Why would you need to do that?

--
Robert Haas
EnterpriseDB: http://www.enterprisedb.com
The Enterprise PostgreSQL Company


Re: Sync Rep for 2011CF1

From
Simon Riggs
Date:
On Fri, 2011-01-21 at 13:32 -0500, Robert Haas wrote:

> One idea might be to wait both before and after commit.  If
> allow_standalone_primary is off, and a commit is attempted, we check
> whether there's a slave connected, and if not, wait for one to
> connect.  Then, we write and sync the commit WAL record.  Next, we
> wait for the WAL to be ack'd.  Of course, the standby might disappear
> between the first check and the second, but it would greatly reduce
> the possibility of the master being ahead of the standby after a
> crash, which might be useful for some people.

I like this idea.

I think it would be too invasive to make a check before we insert each
WAL record, as Aidan suggests. Even if we did that, you aren't protected
when a standby goes down because you'll still have written half a
transaction and still be waiting.

So I propose that 

if (!allow_standalone_primary)   ConfirmSyncRepAvailable();

before PreCommit_Notify(). That puts transaction into a wait state that
lasts until a sync rep standby is available.

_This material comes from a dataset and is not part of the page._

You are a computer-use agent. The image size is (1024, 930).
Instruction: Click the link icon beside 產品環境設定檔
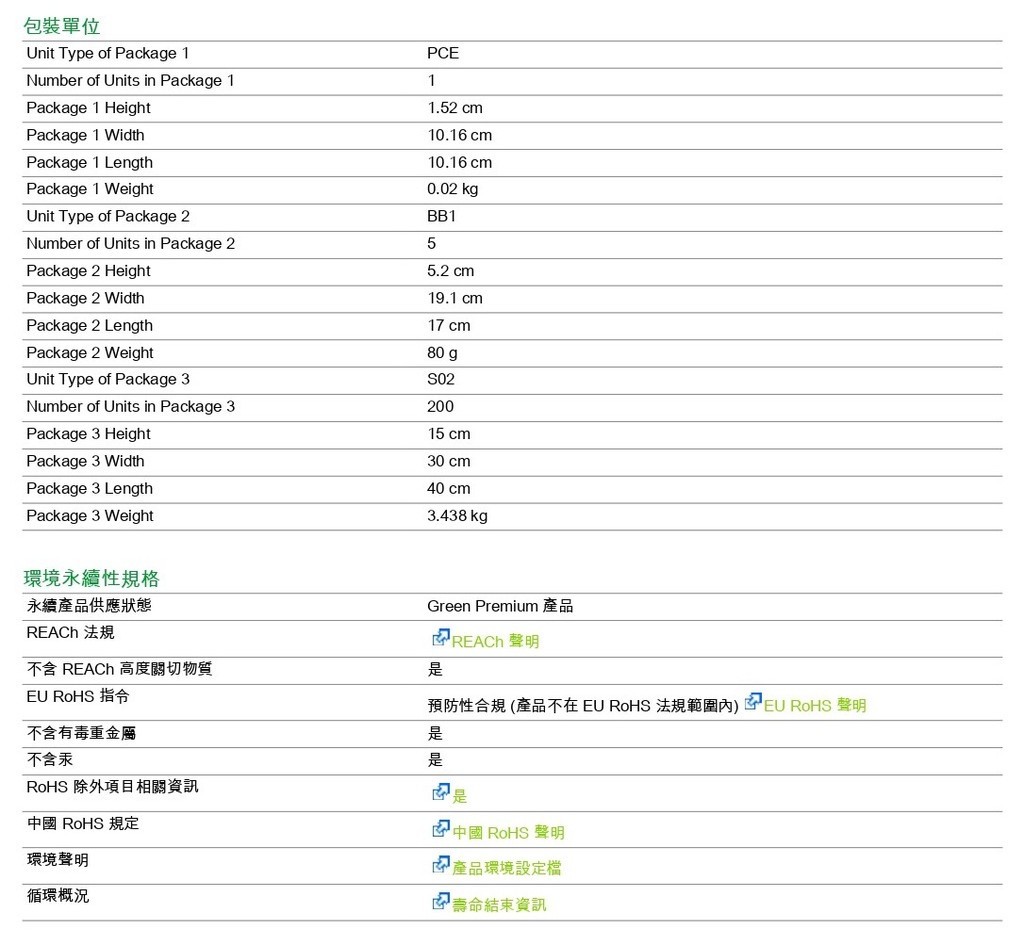point(440,865)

Note that it is before the
actual commit, so if we decide we need to we can cancel those
transactions and have them properly abort.

I won't add that code yet, in case better ideas emerge.

There is no support for preventing connections at startup, so I will
remove that completely, now.

-- Simon Riggs           http://www.2ndQuadrant.com/books/PostgreSQL Development, 24x7 Support, Training and Services



Re: Sync Rep for 2011CF1

From
Robert Haas
Date:
On Sat, Jan 22, 2011 at 8:31 AM, Simon Riggs <simon@2ndquadrant.com> wrote:
> On Fri, 2011-01-21 at 13:32 -0500, Robert Haas wrote:
>
>> One idea might be to wait both before and after commit.  If
>> allow_standalone_primary is off, and a commit is attempted, we check
>> whether there's a slave connected, and if not, wait for one to
>> connect.  Then, we write and sync the commit WAL record.  Next, we
>> wait for the WAL to be ack'd.  Of course, the standby might disappear
>> between the first check and the second, but it would greatly reduce
>> the possibility of the master being ahead of the standby after a
>> crash, which might be useful for some people.
>
> I like this idea.
>
> I think it would be too invasive to make a check before we insert each
> WAL record, as Aidan suggests. Even if we did that, you aren't protected
> when a standby goes down because you'll still have written half a
> transaction and still be waiting.
>
> So I propose that
>
> if (!allow_standalone_primary)
>    ConfirmSyncRepAvailable();
>
> before PreCommit_Notify(). That puts transaction into a wait state that
> lasts until a sync rep standby is available. Note that it is before the
> actual commit, so if we decide we need to we can cancel those
> transactions and have them properly abort.
>
> I won't add that code yet, in case better ideas emerge.
>
> There is no support for preventing connections at startup, so I will
> remove that completely, now.

Time's running short - do you have an updated patch?

--
Robert Haas
EnterpriseDB: http://www.enterprisedb.com
The Enterprise PostgreSQL Company


Re: Sync Rep for 2011CF1

From
Robert Haas
Date:
On Sun, Jan 30, 2011 at 11:44 AM, Robert Haas <robertmhaas@gmail.com> wrote:
> Time's running short - do you have an updated patch?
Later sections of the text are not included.